Forty-two consecutive patients, all of whom were women, were invited to participate in the study and 30 (71%) declined to do so because they were satisfied with the effects of the treatment. Dr. Sheppard included some patients who had been part of the FDA analysis and had stopped taking the drug for several years.
The new patients who were enrolled were examined every 2 months after they discontinued cyclosporine. Patients were given the option to reinstitute therapy with topical cyclosporine before the 6-month withdrawal period and several patients opted for this after 4 months; most, however, held out until 6 months had passed.
The investigators obtained confocal microscopy images at baseline when the patients had not been using topical cyclosporine for 6 months or more (range, 4 to 56 months). More images were obtained 6 months after topical cyclosporine was started again.
A total of eight patients participated in the study and another four patients were included for whom data collection was ongoing.
"The Ocular Surface Disease Index (OSDI) was the most important parameter, in that a statistically significant number of patients had an improvement, albeit in an unmasked study, in their OSDI scores after they reinstituted the cyclosporine for 6 months. Clearly, patients' lifestyles improved after they returned to treatment, despite the small sample size," he reported.

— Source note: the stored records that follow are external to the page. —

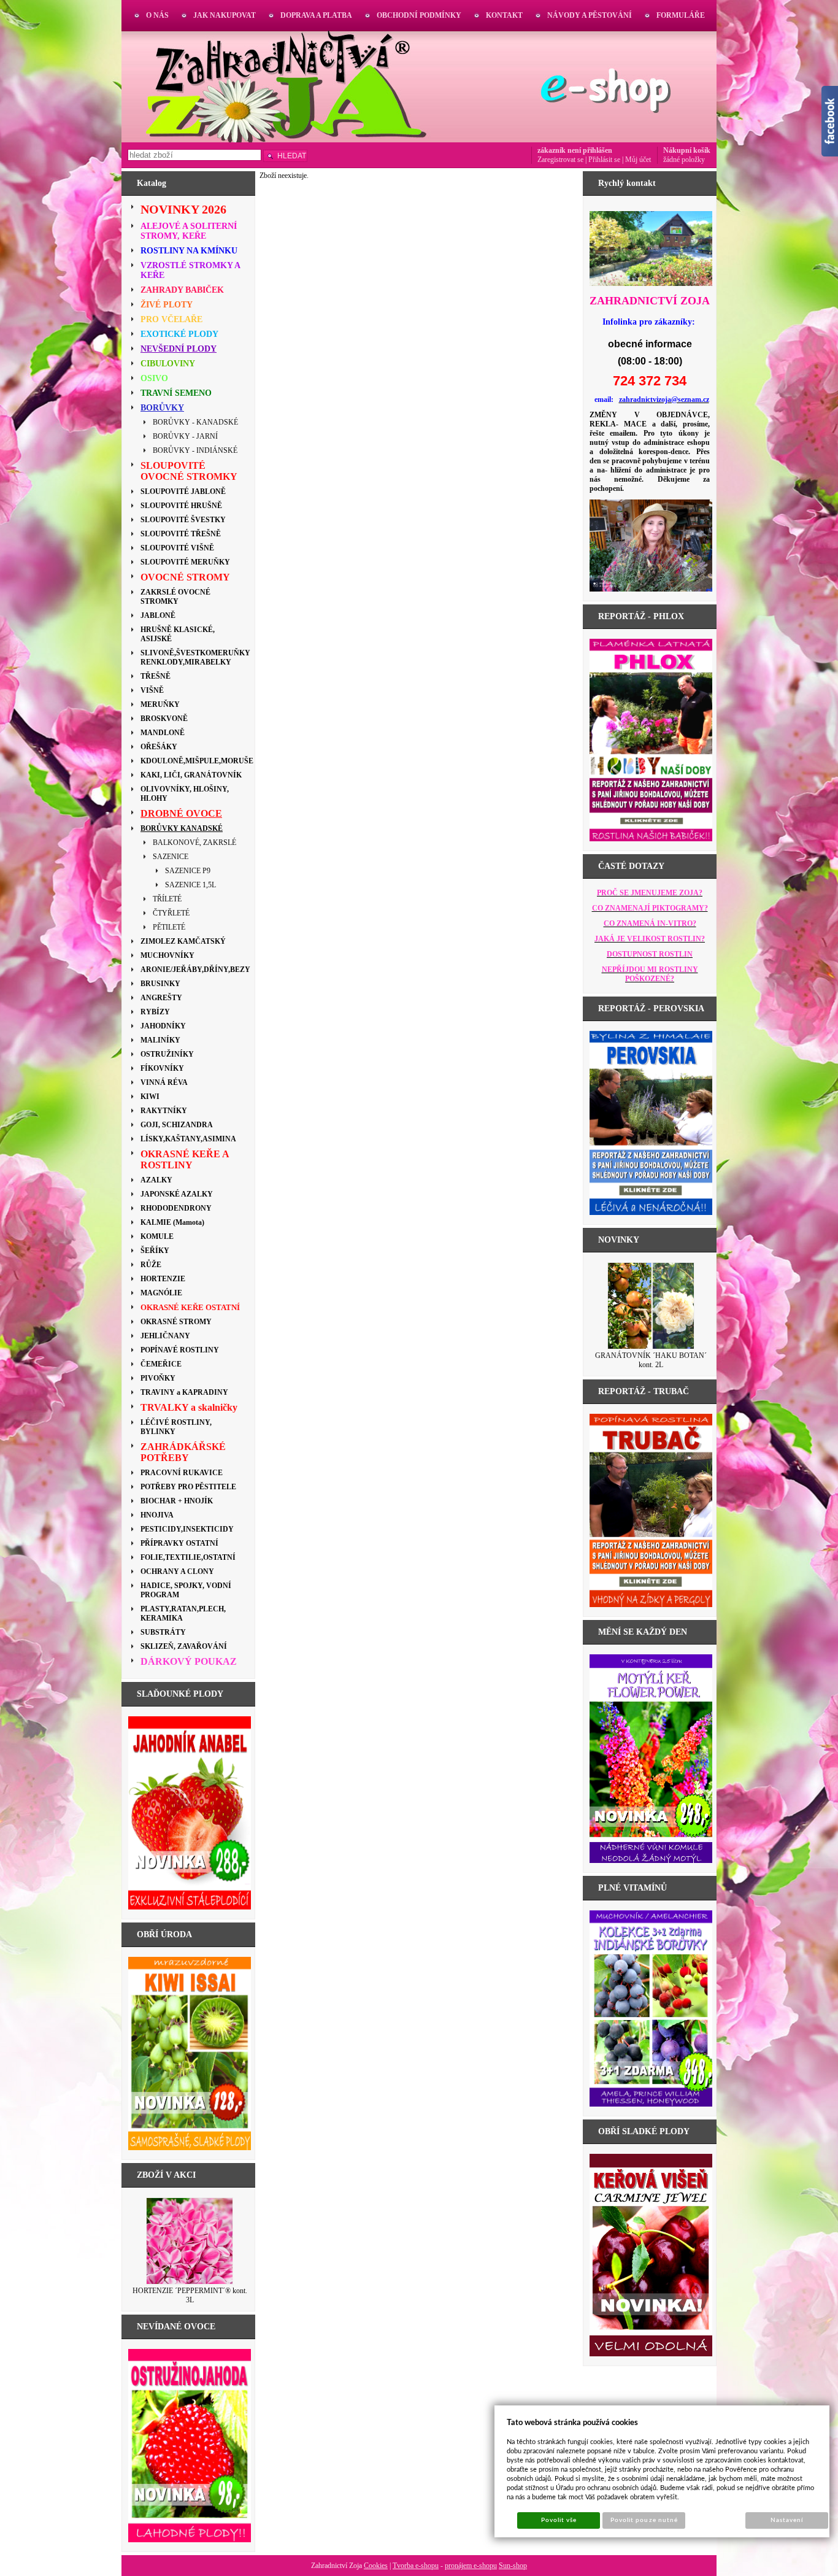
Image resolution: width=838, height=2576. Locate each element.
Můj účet (638, 159)
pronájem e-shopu (471, 2565)
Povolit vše (559, 2520)
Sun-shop (513, 2565)
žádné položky (684, 159)
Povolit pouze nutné (644, 2520)
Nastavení (787, 2520)
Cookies (376, 2565)
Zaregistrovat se (560, 159)
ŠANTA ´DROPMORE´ (651, 1355)
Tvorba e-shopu (416, 2565)
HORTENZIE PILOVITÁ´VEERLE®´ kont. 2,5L (190, 2295)
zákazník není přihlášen (574, 150)
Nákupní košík (686, 150)
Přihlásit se (604, 159)
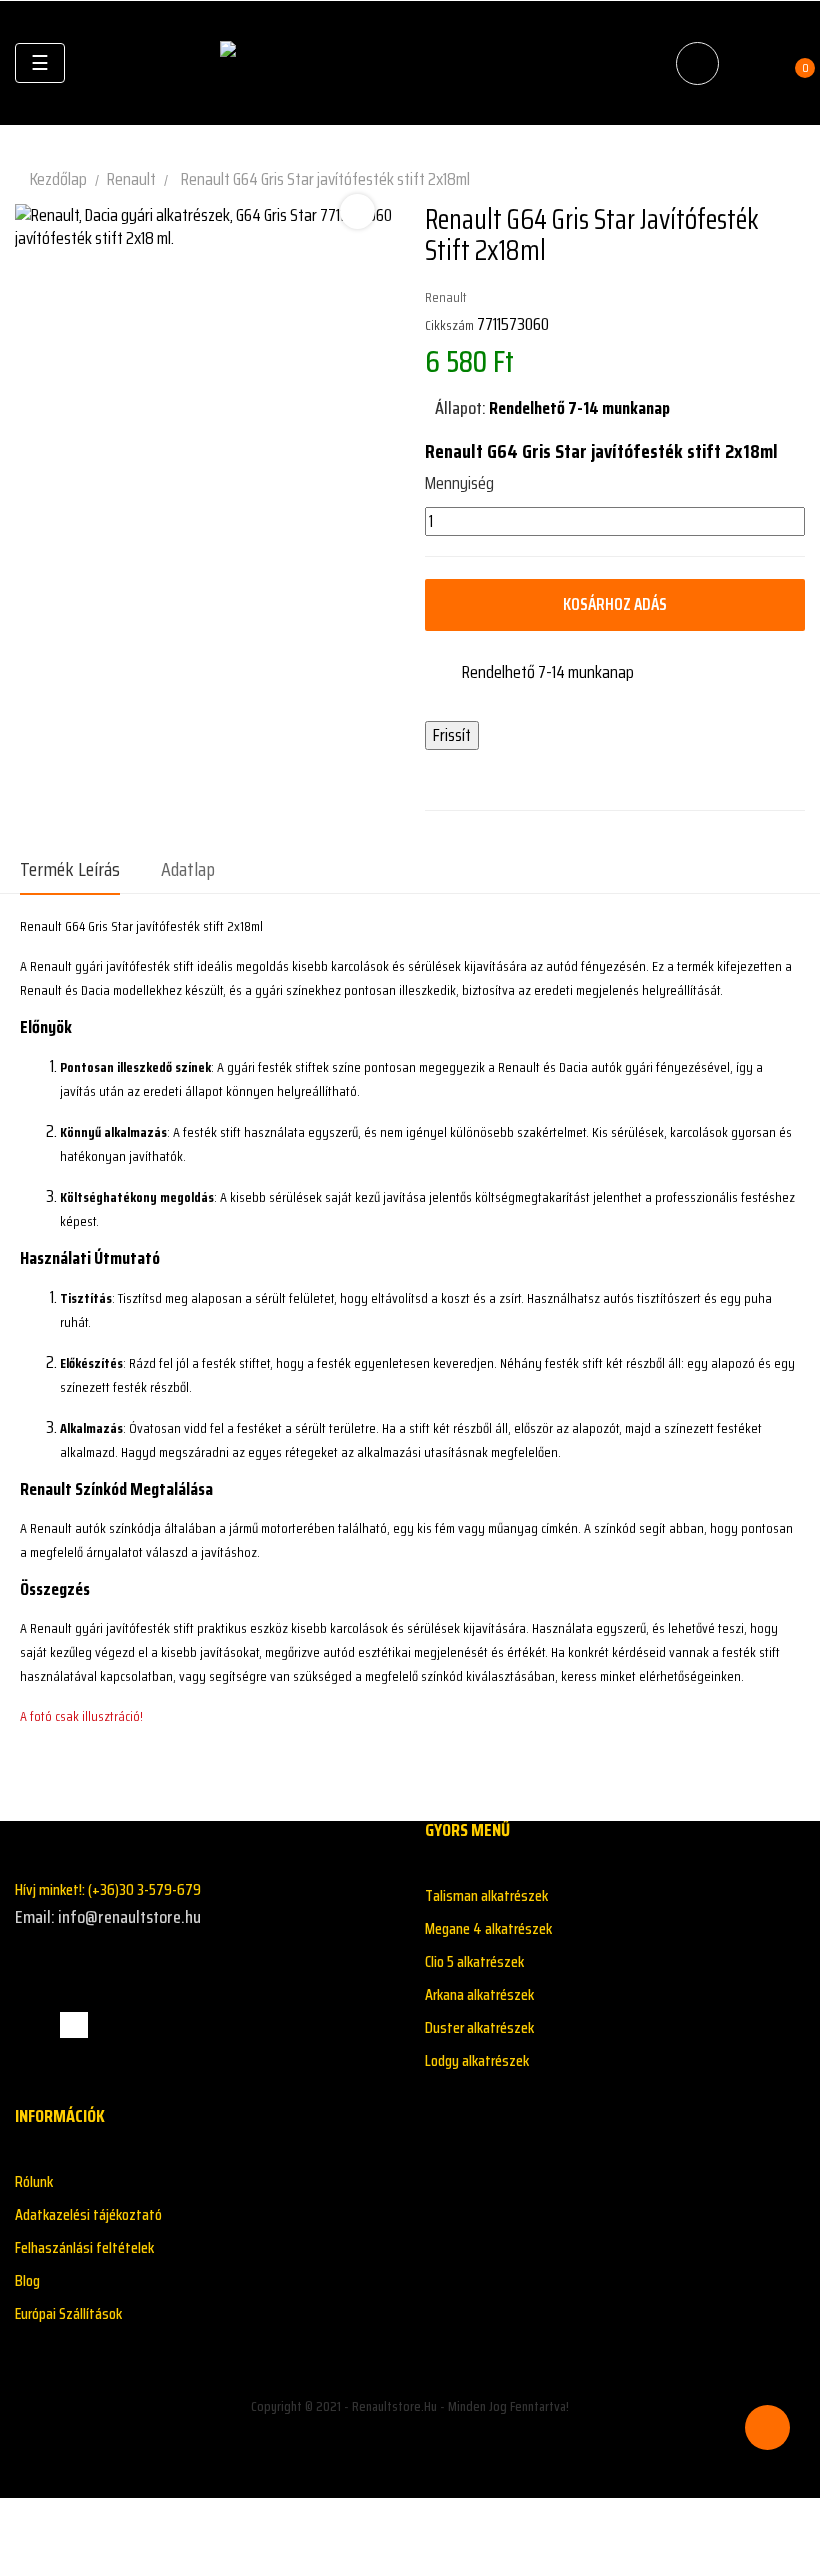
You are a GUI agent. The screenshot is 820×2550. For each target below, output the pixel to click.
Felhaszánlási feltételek (84, 2247)
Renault (446, 297)
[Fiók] (750, 63)
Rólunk (34, 2181)
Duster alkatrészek (479, 2027)
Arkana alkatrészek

There was no statistically significant change in surface exam parameters because of the small sample size, although there was a trend toward significance. Corneal staining and the tear breakup time trended toward improvement in the latter, Dr. Sheppard said.
There was a significant (p < 0.05) improvement in conjunctival erythema at the 6-month time point.
Dr. Sheppard pointed out the remarkable utility of confocal microscopy in this patient population. He and Dr. Frank Lattanzio of the Thomas R. Lee Center for Ocular Pharmacology at EVMS demonstrated a dry eye-related increase in corneal stromal particulate matter.